Matthias Claudius ne voyait aucun progrès dans la Révolution française, mais seulement des horreurs.
Car les indications du professeur n'étaient pas des sagesses, mais de grossières erreurs ou probablement des falsifications à motivation politique. Le pieux Claudius était un conservateur, tout le contraire d'un subversif et d'un révolutionnaire, comme le montre Martin Geck dans une grande biographie: « Il ne voyait aucun progrès dans la Révolution française, mais seulement des horreurs. Par conséquent, il a beaucoup souffert des conditions politiques à partir de 1789. Sa devise était bien luthérienne: ‹Chacun soit soumis aux autorités.› »
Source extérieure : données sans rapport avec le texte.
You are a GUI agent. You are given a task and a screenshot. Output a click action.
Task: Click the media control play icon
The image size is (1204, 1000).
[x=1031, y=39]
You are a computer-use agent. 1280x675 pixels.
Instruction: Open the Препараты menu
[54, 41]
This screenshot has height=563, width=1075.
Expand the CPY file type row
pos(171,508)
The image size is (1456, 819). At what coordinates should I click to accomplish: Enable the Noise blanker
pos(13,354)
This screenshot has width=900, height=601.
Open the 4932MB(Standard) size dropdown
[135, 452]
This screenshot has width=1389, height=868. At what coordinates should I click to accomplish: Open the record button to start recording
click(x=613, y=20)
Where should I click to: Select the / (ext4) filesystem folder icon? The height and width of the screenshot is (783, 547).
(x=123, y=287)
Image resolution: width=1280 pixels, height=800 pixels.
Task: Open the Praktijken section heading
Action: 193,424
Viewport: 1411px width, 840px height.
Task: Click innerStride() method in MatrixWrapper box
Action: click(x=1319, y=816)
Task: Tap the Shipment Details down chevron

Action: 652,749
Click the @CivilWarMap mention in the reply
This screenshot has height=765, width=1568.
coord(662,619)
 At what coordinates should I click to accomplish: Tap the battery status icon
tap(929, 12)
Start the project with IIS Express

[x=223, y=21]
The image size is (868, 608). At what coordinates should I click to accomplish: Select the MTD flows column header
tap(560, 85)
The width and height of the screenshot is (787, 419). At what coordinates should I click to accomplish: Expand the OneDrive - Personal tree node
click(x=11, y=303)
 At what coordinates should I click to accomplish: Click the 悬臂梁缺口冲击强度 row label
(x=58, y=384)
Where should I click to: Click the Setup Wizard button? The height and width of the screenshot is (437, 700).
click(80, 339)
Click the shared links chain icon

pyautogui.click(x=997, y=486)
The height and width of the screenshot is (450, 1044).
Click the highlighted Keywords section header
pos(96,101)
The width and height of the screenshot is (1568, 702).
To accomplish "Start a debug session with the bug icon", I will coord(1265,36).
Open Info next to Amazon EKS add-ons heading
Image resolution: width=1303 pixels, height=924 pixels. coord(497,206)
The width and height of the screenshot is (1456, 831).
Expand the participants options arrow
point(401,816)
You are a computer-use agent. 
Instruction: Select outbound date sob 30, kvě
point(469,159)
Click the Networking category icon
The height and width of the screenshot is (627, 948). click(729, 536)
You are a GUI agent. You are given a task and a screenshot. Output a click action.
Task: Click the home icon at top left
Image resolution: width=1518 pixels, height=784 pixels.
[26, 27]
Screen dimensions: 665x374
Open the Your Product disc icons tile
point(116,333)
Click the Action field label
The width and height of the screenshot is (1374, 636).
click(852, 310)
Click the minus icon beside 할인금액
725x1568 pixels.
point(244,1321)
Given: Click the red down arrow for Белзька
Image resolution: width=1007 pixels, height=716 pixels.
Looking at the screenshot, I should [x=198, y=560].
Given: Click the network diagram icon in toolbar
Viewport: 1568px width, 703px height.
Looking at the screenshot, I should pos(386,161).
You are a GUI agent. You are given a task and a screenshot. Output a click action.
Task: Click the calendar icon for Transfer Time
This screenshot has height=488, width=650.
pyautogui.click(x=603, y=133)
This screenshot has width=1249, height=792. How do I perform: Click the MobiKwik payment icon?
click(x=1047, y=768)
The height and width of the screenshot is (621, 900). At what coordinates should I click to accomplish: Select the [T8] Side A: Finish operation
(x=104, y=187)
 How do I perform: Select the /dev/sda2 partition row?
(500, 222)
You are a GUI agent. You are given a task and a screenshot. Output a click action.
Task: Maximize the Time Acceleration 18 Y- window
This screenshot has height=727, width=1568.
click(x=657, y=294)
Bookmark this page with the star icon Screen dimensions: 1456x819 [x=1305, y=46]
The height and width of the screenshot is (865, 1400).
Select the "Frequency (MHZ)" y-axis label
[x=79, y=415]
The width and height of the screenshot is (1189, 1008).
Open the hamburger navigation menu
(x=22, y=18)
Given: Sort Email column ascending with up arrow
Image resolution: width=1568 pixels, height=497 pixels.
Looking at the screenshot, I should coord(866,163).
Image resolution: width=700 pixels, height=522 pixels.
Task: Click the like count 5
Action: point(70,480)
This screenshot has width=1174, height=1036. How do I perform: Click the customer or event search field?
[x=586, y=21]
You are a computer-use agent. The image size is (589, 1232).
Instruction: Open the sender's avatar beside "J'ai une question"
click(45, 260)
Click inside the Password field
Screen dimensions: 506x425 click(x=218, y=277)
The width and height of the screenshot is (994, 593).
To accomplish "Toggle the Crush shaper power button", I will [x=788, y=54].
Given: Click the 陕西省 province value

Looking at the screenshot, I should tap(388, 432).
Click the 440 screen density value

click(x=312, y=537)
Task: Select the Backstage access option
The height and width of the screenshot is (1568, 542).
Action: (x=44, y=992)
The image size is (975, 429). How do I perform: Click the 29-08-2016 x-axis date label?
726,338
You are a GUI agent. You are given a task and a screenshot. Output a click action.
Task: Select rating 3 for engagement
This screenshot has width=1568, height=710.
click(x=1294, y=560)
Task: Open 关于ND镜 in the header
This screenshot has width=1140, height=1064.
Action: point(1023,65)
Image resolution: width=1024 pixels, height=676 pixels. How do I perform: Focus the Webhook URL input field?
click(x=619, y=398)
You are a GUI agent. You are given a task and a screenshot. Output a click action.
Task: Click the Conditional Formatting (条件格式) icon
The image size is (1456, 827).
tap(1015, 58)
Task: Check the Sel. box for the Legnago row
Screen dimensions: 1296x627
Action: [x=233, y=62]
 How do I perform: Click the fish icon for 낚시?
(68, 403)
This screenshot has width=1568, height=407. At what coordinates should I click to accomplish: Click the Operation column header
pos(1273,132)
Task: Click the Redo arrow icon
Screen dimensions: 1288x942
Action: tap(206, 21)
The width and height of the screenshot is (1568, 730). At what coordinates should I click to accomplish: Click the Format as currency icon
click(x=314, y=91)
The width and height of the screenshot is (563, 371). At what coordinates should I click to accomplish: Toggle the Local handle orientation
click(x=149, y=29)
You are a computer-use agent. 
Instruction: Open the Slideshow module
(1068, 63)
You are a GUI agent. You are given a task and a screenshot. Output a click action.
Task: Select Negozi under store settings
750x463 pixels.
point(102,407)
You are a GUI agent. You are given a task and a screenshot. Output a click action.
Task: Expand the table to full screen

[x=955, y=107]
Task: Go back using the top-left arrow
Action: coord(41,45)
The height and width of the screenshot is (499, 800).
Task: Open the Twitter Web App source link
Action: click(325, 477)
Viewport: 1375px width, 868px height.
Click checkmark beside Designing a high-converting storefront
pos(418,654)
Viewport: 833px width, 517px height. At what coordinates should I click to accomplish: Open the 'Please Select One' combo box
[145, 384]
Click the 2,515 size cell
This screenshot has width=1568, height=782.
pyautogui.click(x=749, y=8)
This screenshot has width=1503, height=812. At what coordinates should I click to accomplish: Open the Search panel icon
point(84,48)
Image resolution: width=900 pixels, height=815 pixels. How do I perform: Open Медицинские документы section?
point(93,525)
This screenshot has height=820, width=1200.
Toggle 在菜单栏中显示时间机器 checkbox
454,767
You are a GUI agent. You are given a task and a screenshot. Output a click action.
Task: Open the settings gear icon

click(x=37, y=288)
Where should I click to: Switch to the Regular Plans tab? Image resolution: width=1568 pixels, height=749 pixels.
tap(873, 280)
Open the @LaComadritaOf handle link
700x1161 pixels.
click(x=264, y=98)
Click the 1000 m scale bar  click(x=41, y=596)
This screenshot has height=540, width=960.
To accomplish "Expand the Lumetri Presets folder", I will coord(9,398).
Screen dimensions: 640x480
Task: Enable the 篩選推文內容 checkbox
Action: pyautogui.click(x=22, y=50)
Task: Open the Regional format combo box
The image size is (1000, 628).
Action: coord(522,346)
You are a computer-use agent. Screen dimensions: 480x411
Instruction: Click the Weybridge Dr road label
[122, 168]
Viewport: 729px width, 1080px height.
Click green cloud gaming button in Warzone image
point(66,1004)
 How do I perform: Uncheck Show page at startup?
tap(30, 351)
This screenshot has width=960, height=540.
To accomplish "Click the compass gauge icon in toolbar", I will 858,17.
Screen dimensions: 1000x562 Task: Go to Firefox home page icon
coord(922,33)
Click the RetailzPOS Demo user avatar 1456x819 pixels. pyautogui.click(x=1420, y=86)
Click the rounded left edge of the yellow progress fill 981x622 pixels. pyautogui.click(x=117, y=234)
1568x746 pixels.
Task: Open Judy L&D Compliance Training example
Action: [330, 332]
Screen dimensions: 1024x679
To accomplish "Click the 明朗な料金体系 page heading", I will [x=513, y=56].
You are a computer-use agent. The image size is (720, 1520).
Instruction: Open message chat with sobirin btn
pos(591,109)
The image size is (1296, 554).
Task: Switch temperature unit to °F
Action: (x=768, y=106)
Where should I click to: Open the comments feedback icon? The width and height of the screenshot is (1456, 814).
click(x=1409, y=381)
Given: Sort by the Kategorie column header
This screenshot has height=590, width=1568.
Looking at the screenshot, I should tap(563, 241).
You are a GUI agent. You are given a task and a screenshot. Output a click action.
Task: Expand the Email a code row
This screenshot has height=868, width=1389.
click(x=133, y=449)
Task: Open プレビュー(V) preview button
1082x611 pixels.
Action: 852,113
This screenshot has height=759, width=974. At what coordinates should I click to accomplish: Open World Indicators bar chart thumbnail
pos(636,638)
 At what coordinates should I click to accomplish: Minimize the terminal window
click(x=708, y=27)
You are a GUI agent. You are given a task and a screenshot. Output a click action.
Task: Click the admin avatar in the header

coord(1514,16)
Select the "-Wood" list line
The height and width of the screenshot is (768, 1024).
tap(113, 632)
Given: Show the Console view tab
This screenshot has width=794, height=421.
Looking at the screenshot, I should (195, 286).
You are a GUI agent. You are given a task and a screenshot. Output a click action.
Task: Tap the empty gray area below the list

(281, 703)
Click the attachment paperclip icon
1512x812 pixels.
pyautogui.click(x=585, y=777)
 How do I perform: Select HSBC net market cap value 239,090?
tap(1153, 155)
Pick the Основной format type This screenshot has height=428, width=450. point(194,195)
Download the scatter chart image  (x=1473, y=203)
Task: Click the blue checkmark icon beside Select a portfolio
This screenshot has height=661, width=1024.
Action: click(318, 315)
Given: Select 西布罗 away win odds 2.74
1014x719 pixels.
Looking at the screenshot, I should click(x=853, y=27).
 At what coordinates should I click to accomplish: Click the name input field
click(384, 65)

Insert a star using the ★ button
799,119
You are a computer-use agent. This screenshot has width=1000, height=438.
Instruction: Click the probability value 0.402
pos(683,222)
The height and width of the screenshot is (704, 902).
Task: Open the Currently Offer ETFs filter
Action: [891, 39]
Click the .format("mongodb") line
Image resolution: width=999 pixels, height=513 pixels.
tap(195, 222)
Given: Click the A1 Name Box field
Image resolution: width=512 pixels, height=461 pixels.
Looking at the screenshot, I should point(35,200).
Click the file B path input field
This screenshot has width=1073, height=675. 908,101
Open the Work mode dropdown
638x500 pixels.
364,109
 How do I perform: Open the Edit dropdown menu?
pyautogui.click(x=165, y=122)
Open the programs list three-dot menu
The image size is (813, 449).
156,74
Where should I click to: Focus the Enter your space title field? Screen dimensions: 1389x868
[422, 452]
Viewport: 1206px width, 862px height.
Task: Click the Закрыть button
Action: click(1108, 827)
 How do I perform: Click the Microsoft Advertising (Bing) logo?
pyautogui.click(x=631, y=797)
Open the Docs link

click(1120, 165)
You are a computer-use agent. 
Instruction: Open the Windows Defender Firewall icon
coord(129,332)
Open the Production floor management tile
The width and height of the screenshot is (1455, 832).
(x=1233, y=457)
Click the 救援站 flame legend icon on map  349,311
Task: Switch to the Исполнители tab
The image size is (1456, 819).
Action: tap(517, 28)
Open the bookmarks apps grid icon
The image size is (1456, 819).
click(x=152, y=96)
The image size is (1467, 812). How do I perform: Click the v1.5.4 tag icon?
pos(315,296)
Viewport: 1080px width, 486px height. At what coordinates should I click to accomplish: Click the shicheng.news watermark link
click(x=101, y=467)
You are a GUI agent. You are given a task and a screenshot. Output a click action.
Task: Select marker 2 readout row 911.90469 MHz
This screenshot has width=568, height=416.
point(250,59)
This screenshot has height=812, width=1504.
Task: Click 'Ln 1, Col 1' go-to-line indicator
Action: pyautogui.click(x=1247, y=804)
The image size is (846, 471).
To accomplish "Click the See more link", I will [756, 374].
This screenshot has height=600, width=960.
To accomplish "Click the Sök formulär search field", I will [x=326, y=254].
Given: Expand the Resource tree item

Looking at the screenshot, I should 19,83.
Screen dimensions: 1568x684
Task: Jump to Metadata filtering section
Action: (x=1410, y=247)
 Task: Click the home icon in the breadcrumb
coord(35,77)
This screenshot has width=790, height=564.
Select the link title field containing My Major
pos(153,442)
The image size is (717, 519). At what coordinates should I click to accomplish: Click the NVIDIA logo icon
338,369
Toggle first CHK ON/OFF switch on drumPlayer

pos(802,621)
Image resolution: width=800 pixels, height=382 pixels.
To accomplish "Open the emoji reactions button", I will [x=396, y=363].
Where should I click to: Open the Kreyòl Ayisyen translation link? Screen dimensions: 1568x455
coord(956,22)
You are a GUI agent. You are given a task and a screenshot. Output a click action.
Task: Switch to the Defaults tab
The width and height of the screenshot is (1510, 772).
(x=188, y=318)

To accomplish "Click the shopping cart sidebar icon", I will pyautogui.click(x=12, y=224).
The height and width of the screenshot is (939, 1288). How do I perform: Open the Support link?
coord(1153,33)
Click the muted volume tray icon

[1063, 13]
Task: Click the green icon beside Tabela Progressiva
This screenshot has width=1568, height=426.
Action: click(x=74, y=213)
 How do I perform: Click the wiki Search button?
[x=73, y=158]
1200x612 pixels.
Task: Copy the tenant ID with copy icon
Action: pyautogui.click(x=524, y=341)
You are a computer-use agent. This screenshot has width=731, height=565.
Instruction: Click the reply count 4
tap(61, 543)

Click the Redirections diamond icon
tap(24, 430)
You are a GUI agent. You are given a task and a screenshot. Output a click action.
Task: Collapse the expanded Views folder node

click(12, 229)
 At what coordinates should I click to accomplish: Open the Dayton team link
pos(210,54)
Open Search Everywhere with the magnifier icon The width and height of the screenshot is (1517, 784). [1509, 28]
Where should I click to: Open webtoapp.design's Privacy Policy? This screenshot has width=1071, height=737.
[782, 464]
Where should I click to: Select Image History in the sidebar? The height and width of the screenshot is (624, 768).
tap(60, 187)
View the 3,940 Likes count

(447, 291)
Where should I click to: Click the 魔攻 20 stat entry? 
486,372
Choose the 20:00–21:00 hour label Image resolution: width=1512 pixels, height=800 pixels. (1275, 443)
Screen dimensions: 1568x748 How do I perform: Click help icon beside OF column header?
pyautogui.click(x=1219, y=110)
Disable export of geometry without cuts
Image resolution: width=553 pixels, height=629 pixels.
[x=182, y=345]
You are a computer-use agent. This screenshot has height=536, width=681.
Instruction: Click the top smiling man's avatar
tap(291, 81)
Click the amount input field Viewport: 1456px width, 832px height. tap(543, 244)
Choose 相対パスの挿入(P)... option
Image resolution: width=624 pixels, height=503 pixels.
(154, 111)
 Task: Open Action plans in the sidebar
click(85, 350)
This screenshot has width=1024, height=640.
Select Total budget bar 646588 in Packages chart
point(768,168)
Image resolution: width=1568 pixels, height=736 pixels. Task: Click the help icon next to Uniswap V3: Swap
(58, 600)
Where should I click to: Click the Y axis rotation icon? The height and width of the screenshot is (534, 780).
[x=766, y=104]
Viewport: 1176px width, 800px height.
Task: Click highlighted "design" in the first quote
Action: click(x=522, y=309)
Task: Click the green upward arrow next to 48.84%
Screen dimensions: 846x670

Quiconque lit attentivement le fin poème reconnaît sans aucun doute que le théologien diplômé fait l'éloge dans l'"Abendlied" de l'intégration pacifique de l'homme dans la nature et les ordres préétablis, et en aucun cas de la rébellion de l'individu.
De plus en plus pénétrant
Même s'il n'est pas à exclure que le maître interprète de Zurich n'ait pas bien compris le texte et le poète, le parti pris politique est délibéré. Celui-ci est apparu de manière de plus en plus pénétrante livre après livre, discours après discours, interview après interview. Pour cela, Peter von Matt a été, et est glorifié par les milieux gauche urbains sociaux libéraux et verts. Pour cela, il imposait sa contrainte sur les anciens ouvrages.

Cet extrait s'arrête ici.